Check your understanding:
A. In the article about Taylor Bingaman's fall, write out the stretch from "What he was" through "his many surgeries." word for word.
B. According to the article about Taylor Bingaman's fall, what is the title of the book his mother Nicole wrote?

Extracted text:
MIFFLINBURG — Taylor Bingaman is 24 years old, fit and muscular and able bodied. He said he feels "pretty good," but "I want back what I was."
What he was a talented HVAC technician who specialized in copper and pipe work and was paid very well for it. An avid hunter and outdoorsman who liked spending time with his friends. A good son to Nicole and Keith Bingaman.
It all changed Thanksgiving eve 2012 when Taylor fell down a flight of 13 steps at his parents’ Mifflinburg home. Taylor suffered severe damage to his frontal lobe and both sides of his brain, which swelled in his skull.
Taylor was pacing. He’s a handsome bundle of energy and tired at the same time. He talks about his doctors and what he does with his time now. His head bears the scars of his fall and of his many surgeries.
But in all this is Team Taylor, led by Nicole, 44, the petite mother of three adult boys including Avery, 22, and Tanner, 19. She looks almost half as tall as six-foot Taylor. Her strong will is apparent, and she’s able to talk him down. "Go ahead and sit with dad a while," she says calmly and firmly. He does.
Nicole misses what Taylor was, too. "The brain injury is hard on his self esteem," she said. "He can be negative about himself."
But Nicole has hope, because she’s come this far, three years after this family- and life-altering event. She tells the story in a book, "Falling Away from You" from Convurgent Publishing, and will do local events soon to discuss it.
In her book, some 450 pages, Nicole recounts everything from the fall to the gnawing uncertainty of Taylor’s fate to life as it is now, both for Taylor and his family.
"Writing was more of a challenge than I believed it would be," Nicole said. "Truthfully, I didn’t know it would be an exercise of therapy for me."
The book is as frank as it could be, she said, a lot of events and emotions still too raw to put out there. "It was exhausting," she said, but a good editor and publisher helped her through the yearlong writing process.

Supplied data:
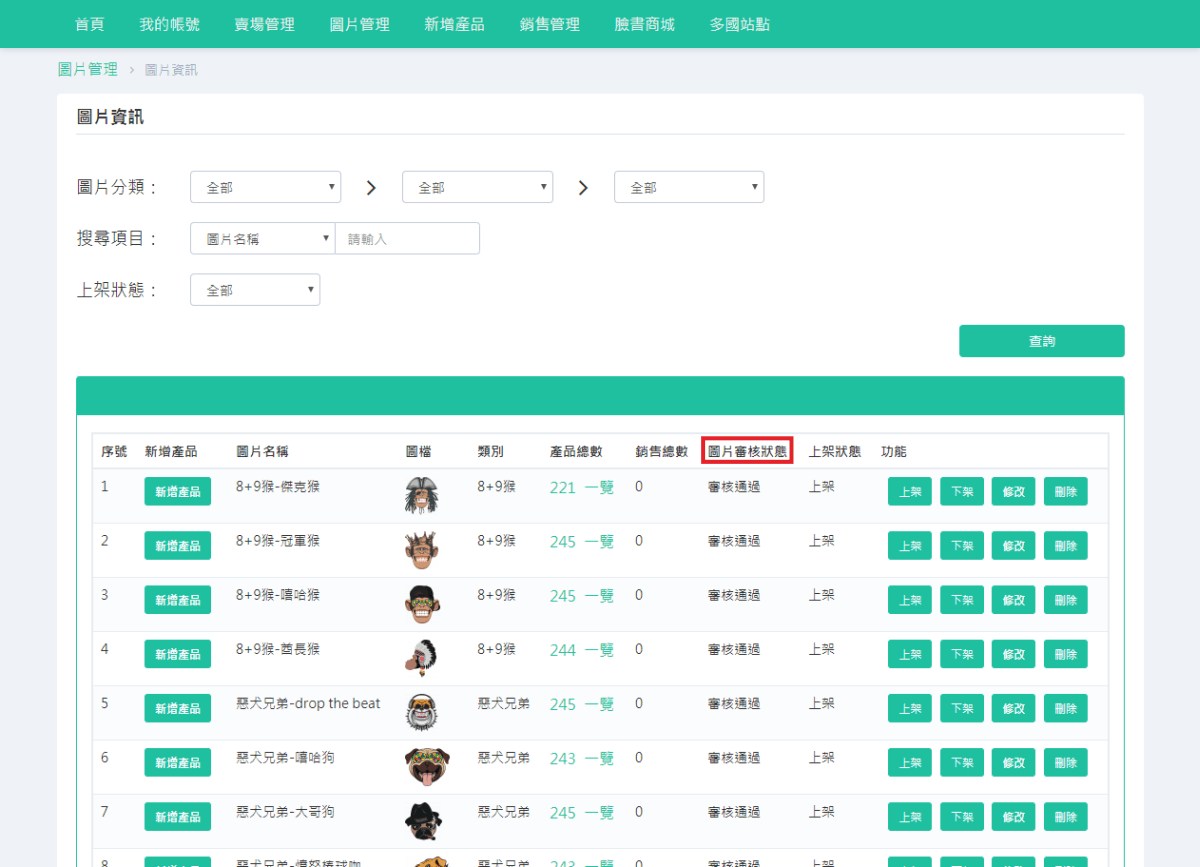Click the green 查詢 search button
1200x867 pixels.
point(1042,340)
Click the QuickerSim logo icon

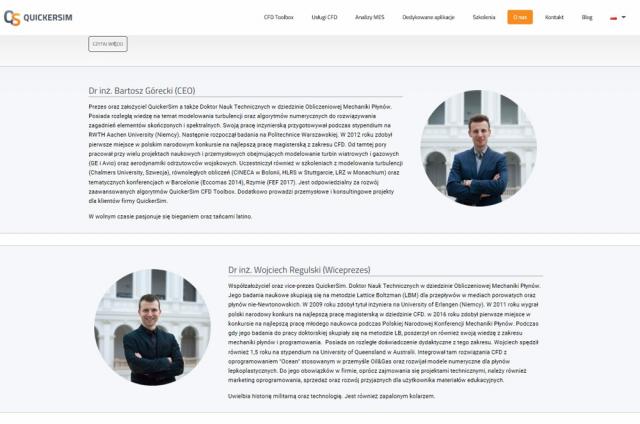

Solution list:
A.
What he was a talented HVAC technician who specialized in copper and pipe work and was paid very well for it. An avid hunter and outdoorsman who liked spending time with his friends. A good son to Nicole and Keith Bingaman.
It all changed Thanksgiving eve 2012 when Taylor fell down a flight of 13 steps at his parents’ Mifflinburg home. Taylor suffered severe damage to his frontal lobe and both sides of his brain, which swelled in his skull.
Taylor was pacing. He’s a handsome bundle of energy and tired at the same time. He talks about his doctors and what he does with his time now. His head bears the scars of his fall and of his many surgeries.

B. "Falling Away from You"